Funding for the SPF-PFS program is provided by the federal Substance Abuse and Mental Health Services Administration (SAMHSA). The goal of the program is to implement evidence-based prevention programs, policies, and practices to reduce prescription drug misuse among persons aged 12 to 25 years old in high-need communities. The grant will provide $1.36 million in annual funding for a total of 5 years to partner programs in Boston, Brockton, Cambridge, Everett, Fall River, Lowell, Lynn, Malden, Medford, New Bedford, Quincy, Revere, Springfield, Taunton, Weymouth, and Worcester. Each community will receive $85,000 per year.
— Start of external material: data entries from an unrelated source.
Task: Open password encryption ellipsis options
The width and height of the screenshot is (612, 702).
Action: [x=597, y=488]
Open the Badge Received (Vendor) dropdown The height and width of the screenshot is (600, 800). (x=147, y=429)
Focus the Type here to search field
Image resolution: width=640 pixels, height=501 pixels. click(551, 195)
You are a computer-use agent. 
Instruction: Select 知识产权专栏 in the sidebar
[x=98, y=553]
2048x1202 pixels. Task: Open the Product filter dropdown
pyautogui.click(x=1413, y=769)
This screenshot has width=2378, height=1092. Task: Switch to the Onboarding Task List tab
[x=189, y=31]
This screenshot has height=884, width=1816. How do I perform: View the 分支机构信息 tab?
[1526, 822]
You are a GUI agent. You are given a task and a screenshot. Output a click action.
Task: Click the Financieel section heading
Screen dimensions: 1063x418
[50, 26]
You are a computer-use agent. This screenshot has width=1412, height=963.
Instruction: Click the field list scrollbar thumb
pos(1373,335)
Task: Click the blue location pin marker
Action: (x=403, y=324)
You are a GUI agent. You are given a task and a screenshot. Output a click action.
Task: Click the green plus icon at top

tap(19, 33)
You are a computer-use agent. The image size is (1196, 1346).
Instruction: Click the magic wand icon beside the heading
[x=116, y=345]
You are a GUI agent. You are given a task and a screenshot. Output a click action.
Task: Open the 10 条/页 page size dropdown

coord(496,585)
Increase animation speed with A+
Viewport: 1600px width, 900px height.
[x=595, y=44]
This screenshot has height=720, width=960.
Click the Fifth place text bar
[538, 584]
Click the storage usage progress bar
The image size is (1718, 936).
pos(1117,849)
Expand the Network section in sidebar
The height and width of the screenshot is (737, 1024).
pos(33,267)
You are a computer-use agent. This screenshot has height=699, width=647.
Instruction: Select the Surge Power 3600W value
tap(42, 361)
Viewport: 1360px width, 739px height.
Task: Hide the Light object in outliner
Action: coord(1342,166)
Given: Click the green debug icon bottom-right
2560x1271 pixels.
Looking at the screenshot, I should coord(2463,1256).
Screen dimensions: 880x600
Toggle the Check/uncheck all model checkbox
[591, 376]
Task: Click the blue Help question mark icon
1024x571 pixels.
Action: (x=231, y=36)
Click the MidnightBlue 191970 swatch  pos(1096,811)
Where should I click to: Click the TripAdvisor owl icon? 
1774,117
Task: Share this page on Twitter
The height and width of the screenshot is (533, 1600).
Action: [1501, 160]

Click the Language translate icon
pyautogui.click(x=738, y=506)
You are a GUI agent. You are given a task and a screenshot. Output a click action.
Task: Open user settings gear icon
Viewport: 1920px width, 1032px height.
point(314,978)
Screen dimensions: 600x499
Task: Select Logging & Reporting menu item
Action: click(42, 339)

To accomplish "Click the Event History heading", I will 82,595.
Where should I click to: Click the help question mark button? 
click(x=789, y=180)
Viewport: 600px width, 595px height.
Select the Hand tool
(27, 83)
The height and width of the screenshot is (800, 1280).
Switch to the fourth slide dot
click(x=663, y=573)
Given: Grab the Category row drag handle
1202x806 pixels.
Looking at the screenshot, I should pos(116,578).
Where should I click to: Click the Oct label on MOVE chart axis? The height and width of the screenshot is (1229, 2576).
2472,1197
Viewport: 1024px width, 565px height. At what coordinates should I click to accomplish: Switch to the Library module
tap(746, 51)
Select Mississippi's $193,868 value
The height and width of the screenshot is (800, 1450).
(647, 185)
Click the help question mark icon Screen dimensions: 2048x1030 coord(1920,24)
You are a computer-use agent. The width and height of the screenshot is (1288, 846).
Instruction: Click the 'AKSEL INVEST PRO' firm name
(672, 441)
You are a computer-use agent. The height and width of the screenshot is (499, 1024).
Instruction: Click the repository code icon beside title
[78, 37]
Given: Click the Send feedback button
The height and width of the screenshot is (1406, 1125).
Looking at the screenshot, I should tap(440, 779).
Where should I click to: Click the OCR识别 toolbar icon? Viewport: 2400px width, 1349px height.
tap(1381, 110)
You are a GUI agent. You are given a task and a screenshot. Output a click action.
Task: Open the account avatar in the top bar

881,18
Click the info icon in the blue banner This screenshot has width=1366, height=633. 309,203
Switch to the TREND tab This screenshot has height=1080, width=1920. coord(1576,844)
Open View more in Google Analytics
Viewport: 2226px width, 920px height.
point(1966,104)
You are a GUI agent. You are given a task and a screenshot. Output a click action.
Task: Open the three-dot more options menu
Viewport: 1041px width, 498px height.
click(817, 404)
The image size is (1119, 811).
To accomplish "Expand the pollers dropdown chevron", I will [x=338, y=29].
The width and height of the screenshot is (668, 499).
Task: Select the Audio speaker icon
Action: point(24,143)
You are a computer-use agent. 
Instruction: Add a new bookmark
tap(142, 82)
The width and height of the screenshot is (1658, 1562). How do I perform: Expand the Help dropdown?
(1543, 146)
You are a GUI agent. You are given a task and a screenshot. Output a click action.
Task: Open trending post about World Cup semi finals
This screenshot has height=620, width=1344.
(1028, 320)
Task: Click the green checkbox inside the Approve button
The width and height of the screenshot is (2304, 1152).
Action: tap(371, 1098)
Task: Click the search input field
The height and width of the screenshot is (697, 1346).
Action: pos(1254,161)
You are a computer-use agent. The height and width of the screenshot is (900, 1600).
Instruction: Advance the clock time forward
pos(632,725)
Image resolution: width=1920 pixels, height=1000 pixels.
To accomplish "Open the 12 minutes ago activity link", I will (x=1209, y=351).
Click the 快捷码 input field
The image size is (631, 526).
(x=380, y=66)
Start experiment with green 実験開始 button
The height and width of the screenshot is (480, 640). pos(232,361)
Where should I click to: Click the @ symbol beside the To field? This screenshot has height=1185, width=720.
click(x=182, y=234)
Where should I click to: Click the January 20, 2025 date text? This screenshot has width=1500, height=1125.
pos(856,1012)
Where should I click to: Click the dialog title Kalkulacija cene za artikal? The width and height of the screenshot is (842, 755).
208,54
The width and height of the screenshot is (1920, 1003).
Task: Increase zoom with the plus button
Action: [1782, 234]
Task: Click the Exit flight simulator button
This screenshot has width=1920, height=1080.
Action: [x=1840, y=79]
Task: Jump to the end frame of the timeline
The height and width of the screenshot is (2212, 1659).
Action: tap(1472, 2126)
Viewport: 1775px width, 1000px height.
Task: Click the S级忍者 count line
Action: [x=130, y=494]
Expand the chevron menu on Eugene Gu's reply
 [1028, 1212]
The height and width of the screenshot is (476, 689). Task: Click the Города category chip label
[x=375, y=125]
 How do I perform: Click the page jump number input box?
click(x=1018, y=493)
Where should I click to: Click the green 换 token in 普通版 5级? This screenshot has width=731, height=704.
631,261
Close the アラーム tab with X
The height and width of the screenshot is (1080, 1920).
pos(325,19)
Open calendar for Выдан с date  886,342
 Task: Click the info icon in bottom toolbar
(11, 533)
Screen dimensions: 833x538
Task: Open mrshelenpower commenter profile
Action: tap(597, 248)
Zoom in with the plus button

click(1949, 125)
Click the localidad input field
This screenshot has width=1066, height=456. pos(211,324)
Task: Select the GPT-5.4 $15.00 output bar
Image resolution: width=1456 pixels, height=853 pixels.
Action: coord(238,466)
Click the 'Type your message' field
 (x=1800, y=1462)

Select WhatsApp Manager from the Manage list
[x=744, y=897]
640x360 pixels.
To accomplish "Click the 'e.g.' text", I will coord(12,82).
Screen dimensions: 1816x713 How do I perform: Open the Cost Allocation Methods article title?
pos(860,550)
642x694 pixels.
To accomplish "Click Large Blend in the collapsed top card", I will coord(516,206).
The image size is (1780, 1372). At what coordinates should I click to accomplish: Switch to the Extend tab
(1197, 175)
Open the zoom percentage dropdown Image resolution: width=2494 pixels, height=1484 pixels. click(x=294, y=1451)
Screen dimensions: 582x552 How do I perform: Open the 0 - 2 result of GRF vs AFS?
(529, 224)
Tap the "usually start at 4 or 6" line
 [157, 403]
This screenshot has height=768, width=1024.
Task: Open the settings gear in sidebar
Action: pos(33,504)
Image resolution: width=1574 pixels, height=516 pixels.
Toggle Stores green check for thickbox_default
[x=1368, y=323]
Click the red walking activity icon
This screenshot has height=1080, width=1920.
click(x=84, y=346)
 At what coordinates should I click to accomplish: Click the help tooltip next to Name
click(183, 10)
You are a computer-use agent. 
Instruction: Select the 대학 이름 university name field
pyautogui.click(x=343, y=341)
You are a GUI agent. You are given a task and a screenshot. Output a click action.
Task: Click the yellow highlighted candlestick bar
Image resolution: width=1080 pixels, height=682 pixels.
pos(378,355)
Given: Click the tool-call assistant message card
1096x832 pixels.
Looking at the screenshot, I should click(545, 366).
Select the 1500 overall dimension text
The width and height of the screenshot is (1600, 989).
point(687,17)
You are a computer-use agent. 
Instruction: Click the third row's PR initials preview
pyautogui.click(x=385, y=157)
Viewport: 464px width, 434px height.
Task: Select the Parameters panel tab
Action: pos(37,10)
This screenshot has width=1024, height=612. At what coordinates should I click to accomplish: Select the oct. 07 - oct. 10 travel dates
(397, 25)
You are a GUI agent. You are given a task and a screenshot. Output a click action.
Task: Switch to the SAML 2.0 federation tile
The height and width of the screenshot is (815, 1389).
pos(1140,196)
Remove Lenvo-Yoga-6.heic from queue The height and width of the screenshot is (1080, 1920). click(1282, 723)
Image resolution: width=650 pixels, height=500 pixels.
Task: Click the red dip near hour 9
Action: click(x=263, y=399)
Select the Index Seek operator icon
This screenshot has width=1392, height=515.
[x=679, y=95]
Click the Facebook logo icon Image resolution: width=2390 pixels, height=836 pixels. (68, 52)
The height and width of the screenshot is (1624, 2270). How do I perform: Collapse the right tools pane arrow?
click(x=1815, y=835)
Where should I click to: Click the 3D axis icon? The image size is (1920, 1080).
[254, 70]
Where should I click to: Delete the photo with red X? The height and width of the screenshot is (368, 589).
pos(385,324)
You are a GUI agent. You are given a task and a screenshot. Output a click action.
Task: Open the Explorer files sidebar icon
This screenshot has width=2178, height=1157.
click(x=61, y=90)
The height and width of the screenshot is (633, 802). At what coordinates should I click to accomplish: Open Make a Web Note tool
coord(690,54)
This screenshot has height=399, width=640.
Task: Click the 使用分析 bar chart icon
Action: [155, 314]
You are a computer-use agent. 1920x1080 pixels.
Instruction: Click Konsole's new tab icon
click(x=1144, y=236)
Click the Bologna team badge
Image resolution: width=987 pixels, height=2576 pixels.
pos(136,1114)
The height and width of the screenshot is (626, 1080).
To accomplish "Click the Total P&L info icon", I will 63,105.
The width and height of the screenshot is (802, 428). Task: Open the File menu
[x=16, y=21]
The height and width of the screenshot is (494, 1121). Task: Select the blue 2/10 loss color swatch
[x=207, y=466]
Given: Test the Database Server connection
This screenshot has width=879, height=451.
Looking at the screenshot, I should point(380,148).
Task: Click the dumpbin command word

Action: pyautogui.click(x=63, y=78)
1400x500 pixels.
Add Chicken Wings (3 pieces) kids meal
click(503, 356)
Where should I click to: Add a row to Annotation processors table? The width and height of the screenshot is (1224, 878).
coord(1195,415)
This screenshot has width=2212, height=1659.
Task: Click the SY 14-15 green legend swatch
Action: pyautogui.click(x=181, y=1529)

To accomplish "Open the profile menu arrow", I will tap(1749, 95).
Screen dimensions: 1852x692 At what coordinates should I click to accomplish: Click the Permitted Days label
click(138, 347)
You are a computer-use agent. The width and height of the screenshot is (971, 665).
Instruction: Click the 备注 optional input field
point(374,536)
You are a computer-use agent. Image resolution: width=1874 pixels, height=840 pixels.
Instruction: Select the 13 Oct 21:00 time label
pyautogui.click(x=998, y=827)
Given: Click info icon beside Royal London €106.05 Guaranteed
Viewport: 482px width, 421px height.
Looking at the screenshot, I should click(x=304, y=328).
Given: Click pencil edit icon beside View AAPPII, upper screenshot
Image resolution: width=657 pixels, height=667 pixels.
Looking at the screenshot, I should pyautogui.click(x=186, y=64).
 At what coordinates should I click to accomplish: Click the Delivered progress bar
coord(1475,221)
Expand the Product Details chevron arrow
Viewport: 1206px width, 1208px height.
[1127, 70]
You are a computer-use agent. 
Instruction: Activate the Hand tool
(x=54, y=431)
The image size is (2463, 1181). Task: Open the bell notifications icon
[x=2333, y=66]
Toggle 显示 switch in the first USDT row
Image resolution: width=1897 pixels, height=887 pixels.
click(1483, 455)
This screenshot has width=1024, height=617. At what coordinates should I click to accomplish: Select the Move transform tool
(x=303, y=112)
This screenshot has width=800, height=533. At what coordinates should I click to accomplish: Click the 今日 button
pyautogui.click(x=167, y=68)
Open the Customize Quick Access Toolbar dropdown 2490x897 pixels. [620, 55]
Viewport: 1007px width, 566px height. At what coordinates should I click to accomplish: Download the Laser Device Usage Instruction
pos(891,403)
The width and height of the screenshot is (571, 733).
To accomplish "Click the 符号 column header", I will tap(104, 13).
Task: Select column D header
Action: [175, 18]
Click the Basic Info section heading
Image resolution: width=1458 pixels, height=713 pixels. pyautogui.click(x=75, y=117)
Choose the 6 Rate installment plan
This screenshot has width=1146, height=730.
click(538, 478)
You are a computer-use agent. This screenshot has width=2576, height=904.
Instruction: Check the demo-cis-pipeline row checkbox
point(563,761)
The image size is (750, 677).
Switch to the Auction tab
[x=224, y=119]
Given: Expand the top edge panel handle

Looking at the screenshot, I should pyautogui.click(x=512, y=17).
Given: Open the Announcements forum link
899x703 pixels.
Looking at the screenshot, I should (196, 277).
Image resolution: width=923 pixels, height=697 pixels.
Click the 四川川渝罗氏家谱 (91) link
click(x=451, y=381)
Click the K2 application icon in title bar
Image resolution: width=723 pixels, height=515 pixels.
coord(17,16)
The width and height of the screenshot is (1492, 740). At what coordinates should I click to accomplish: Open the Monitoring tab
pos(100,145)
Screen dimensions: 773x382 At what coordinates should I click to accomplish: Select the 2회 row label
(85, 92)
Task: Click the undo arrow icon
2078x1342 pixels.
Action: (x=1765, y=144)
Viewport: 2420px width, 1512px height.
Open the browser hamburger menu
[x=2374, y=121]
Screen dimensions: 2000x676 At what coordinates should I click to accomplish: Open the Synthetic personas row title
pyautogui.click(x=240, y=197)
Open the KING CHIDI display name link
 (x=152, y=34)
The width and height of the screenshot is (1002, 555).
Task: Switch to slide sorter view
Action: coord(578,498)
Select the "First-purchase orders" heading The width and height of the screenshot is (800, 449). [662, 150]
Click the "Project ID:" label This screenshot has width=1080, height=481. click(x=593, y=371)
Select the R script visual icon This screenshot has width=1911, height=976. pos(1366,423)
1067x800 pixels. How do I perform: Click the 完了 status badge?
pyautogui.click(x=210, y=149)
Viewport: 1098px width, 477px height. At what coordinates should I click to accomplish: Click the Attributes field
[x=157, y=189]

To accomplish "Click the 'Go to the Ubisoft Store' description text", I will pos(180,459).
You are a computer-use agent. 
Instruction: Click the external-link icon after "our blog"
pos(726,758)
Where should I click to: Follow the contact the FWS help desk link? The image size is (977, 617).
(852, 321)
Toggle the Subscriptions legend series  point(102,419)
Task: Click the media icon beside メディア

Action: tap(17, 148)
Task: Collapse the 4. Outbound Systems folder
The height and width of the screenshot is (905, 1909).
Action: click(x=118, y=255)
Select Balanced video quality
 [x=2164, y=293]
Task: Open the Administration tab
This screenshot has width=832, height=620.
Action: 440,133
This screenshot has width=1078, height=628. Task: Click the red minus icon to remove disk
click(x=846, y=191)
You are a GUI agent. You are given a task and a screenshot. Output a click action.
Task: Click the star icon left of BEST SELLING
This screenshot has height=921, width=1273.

“This grant is an opportunity to provide invaluable resources to the grassroots efforts of our partners fighting this epidemic on the ground,” said Secretary of Health and Human Services Marylou Sudders. “Working together, we can implement proven strategies to address opioid misuse in ways that make sense for the specific needs of each community.”
As part of the grant program, the DPH Bureau of Substance Abuse Services (BSAS) will work with funded communities to develop a prevention and evaluation plan that meets SPF-PFS requirements; build the implementation and evaluation capacity within these agencies; and select and deploy strategies and interventions that best address prescription drug misuse among young people within each specific community.
“In the world of public health, one thing we know for sure is that prevention works,” said DPH Commissioner Monica Bharel, MD, MPH. “We are delighted to be able to provide these communities with the tools and assistance they need to make a difference for the young people that they serve.”